Assignment → Only the lines from the top of the data through the line containing "Given: Open the Utilities" should be duplicated, exactly as they appear.

[Saved entries]
######

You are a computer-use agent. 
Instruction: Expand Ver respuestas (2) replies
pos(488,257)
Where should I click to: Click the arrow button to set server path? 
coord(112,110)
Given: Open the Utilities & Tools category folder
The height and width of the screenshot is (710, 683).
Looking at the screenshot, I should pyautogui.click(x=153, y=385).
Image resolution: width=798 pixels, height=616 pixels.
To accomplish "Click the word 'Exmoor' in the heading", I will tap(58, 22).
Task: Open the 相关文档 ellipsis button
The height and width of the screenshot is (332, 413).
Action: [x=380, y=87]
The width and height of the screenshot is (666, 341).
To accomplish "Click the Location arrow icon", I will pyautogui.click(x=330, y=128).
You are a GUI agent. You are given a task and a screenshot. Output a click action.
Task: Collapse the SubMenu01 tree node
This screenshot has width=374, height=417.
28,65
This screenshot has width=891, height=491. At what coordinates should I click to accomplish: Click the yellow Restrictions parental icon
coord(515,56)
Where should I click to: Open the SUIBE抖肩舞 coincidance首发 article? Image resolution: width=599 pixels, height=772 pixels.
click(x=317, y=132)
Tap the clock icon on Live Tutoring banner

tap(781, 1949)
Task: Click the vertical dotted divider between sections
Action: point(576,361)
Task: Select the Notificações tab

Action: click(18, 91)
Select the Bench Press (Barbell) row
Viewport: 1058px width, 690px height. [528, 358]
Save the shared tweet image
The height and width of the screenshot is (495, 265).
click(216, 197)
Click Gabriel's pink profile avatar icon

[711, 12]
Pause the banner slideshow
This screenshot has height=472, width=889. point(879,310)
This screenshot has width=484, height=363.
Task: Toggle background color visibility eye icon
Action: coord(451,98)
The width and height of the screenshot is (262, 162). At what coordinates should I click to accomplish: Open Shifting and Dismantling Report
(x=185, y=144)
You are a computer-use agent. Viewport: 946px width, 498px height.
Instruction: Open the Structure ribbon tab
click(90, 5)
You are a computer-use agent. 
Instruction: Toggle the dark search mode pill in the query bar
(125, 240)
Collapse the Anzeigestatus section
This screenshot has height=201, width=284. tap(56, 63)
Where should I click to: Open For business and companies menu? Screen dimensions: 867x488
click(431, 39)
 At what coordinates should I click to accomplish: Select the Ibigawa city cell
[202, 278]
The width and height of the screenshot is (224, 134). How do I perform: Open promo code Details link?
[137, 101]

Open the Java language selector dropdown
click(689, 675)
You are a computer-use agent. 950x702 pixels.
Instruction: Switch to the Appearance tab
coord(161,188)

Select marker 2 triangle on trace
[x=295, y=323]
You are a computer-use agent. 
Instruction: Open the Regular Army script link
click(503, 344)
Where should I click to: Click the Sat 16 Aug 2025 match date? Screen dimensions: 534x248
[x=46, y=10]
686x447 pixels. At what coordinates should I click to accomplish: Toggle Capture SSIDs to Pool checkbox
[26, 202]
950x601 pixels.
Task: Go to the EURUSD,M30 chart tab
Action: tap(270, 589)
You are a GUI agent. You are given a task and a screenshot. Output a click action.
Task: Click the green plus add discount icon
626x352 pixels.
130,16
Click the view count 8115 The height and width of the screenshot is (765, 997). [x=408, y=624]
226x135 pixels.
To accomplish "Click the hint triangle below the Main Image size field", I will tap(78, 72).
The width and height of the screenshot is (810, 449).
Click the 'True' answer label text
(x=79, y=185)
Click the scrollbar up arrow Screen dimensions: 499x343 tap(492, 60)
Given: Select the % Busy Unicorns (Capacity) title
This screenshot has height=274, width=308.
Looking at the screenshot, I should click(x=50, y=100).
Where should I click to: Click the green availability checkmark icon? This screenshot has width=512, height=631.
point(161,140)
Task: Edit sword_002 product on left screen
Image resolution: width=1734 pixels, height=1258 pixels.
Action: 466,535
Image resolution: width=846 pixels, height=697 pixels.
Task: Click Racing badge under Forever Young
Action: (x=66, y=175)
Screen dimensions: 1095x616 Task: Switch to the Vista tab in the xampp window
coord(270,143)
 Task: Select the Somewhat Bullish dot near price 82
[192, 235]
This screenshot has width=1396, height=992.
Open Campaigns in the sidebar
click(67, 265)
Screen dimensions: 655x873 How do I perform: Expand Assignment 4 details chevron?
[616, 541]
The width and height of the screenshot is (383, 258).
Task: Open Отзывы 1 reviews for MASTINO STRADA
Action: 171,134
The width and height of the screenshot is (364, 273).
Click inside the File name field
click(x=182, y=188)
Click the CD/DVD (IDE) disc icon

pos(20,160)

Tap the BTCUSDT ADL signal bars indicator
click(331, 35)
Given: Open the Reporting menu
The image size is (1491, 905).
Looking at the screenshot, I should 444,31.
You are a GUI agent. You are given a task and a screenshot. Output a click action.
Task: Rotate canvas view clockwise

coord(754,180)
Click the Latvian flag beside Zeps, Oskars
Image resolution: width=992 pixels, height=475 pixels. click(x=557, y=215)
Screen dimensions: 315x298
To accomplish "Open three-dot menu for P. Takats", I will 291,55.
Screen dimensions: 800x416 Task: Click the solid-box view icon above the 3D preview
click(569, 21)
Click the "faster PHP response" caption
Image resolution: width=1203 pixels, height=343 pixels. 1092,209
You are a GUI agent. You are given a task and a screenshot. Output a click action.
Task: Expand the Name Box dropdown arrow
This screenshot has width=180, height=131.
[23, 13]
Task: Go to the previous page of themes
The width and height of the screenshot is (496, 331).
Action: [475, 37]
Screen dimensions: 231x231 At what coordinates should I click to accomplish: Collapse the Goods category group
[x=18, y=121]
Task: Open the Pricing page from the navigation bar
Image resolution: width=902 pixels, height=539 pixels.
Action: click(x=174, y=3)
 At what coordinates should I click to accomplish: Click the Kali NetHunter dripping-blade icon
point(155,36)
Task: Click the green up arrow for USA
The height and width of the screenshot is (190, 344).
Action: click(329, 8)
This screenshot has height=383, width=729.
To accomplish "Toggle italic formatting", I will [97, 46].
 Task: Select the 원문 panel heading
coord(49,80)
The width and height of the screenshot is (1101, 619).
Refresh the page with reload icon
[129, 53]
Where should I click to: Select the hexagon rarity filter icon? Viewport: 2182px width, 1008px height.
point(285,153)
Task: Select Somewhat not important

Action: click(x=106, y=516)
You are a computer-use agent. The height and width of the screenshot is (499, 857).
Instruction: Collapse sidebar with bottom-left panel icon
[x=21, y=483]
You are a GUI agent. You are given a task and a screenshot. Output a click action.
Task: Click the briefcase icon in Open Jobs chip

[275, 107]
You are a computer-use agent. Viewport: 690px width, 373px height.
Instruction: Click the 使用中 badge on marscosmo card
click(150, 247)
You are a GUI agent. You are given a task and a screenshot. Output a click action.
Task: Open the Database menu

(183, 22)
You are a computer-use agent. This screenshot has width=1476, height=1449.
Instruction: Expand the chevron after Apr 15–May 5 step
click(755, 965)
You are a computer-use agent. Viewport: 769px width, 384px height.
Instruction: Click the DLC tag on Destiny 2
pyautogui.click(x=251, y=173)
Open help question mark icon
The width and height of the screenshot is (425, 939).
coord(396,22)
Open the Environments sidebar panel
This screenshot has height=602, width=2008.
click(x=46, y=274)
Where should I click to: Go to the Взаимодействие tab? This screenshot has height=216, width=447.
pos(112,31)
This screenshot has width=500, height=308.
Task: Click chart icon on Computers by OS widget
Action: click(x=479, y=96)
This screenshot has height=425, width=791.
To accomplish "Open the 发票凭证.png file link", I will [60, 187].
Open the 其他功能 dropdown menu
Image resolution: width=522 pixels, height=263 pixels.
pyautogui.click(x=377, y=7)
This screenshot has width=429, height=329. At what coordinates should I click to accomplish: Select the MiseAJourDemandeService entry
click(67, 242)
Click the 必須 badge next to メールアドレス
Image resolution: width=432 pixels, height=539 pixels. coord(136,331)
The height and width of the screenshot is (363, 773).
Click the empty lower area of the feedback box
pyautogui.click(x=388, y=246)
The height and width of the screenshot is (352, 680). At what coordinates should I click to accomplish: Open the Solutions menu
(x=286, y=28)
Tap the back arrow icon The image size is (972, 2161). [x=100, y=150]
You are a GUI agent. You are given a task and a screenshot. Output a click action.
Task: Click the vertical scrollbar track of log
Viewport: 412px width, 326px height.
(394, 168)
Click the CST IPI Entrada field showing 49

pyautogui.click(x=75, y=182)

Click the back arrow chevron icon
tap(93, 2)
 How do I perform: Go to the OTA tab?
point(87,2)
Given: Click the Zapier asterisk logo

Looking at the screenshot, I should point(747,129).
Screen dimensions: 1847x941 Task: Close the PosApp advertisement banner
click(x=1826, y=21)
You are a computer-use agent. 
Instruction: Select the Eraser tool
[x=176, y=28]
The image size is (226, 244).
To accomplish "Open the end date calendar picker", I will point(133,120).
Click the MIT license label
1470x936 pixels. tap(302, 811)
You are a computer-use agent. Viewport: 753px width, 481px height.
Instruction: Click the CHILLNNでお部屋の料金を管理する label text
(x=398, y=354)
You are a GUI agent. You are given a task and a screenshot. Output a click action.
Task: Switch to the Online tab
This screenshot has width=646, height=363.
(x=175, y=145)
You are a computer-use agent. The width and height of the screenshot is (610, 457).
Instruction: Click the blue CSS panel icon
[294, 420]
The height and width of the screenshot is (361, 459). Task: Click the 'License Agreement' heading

######

Response to the task →
You are a computer-use agent. 
Instruction: Expand Ver respuestas (2) replies
pos(488,257)
Where should I click to: Click the arrow button to set server path? 
coord(112,110)
Given: Open the Utilities & Tools category folder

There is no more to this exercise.